My wife and her family had a tough time when we moved to KY.

They were 13 hours away by car instead of 30 minutes.

I would like to say the transition was easy but it was not. When her parents had health issues it was difficult to deal with expectations.

It will work out one way or another.

Good luck.


PS My family is happiest when we stay at least 1000 mile apart.

Wandering Neurons said...

When my father passed away at 89 last year (WWII Vet), I had to go back home twice to handle things. The second time, after driving around for several hours to soak up memories, I realized that my home of 21 years (till I joined the USAF) was no longer home.
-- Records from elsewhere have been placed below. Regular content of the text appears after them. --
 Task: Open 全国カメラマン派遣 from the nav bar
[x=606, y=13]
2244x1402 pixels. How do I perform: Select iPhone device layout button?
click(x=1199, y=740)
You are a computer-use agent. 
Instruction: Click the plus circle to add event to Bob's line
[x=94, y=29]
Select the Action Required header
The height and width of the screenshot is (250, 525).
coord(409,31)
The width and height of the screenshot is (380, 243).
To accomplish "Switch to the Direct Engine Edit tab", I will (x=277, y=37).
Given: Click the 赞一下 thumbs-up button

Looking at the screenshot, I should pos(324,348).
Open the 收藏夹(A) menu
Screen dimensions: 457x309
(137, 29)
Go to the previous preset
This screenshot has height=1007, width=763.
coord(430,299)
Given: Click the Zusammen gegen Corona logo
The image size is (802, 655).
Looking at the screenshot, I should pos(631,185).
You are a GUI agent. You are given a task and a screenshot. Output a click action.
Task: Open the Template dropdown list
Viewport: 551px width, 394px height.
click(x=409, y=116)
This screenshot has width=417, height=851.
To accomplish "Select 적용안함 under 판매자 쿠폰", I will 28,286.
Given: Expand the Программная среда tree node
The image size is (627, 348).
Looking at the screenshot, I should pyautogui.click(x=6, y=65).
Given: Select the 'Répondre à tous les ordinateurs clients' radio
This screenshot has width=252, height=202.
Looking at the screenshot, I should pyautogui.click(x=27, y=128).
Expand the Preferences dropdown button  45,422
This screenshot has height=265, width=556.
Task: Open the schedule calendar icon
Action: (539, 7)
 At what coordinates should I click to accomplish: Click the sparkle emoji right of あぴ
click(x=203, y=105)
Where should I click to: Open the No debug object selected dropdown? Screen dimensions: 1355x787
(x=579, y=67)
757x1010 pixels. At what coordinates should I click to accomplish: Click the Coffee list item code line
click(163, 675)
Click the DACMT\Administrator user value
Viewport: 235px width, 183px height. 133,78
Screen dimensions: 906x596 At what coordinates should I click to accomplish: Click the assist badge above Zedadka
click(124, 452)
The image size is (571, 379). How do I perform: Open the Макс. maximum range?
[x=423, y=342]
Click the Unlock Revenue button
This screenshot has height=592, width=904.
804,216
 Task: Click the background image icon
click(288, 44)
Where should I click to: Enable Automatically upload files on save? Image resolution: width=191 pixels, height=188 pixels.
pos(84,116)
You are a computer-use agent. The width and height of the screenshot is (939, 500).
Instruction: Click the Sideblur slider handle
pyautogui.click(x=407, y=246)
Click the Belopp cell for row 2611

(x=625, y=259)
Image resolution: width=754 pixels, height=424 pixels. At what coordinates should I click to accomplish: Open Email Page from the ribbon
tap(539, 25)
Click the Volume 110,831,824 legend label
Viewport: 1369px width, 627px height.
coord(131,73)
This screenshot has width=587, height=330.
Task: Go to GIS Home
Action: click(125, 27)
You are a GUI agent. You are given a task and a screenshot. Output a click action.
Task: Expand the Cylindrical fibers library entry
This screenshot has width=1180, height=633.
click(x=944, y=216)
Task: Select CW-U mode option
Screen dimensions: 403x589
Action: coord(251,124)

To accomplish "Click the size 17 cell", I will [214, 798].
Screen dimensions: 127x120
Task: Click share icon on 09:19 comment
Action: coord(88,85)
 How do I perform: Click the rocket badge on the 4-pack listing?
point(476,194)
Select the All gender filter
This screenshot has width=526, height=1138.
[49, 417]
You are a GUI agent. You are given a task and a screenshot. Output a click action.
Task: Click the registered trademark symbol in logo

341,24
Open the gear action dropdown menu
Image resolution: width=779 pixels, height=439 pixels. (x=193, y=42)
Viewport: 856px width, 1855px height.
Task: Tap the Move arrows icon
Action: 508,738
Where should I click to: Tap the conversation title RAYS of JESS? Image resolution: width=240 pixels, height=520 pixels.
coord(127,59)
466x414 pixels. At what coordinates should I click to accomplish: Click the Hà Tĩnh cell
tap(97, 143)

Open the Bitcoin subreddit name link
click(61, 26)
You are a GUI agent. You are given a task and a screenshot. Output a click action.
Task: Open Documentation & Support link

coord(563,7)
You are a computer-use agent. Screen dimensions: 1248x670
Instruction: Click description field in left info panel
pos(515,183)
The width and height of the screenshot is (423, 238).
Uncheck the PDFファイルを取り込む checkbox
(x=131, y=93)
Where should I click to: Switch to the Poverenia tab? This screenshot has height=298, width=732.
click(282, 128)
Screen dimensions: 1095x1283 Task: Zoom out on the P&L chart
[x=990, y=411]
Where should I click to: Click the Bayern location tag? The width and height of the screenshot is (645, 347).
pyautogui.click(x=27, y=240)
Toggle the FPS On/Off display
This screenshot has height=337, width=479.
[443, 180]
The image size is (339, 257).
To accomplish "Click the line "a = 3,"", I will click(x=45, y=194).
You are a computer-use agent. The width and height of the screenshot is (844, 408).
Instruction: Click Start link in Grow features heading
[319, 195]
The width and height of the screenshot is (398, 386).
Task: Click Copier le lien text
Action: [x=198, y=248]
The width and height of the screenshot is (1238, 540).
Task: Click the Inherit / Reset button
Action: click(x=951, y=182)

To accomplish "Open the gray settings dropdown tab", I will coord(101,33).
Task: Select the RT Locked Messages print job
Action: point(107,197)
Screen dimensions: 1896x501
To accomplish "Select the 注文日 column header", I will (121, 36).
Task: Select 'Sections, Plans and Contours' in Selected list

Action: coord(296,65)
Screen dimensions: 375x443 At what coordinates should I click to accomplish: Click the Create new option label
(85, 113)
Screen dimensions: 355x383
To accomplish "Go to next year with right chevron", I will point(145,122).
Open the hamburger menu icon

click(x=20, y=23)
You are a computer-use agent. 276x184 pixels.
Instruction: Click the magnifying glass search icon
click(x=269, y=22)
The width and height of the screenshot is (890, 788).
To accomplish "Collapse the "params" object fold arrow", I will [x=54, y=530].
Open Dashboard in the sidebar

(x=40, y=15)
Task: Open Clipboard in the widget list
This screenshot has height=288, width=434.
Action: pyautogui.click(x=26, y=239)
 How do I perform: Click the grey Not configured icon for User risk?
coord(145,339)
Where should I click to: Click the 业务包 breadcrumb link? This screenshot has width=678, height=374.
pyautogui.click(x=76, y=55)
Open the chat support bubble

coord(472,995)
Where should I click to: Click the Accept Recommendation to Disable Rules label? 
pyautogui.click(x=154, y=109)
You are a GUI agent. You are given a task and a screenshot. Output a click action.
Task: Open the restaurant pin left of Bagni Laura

The only folks living there were a few friends and family I never visited with.
Home was a 12 hours drive away, where I now live with my wife and pets.
It takes some getting used to. But instant communications helps immensely.

Angus McThag said...

Plus they get to learn a new historical term, "carpetbagger"!

Old NFO said...

+1 on Angus! :-) And believe me Jay, you're extremely lucky to have been able to do that... In my military career I moved an average of every 2 years (11 moves) and the closest I ever got to home was in one school that was 240 miles away...

Stretch said...

"new history, that of Roanoke, Jamestown, and Bull Run."
Reminder; in Virginia battles are referred to by the name of closest town, hence what you call The 1st (or 2nd) Battle of Bull Run is First or Second Manassas.
And Sir Walter Raleigh's Roanoke Colony was in North Carolina and unrelated to Roanoke, VA. Ya, we do that to confuse Yankees.

Home is where my Wench is.

RabidAlien said...

Grew up as an Air Force brat, so moving was an every-3-years deal, something that happened, not something to be dreaded. I looked on it as an adventure, a chance to explore new places, meet new people, find new and inventive ways to get into trouble. When I went into the Navy, I moved around a lot too. I think the longest I've ever lived at one address is the house we're in right now, been here since Memorial weekend '06.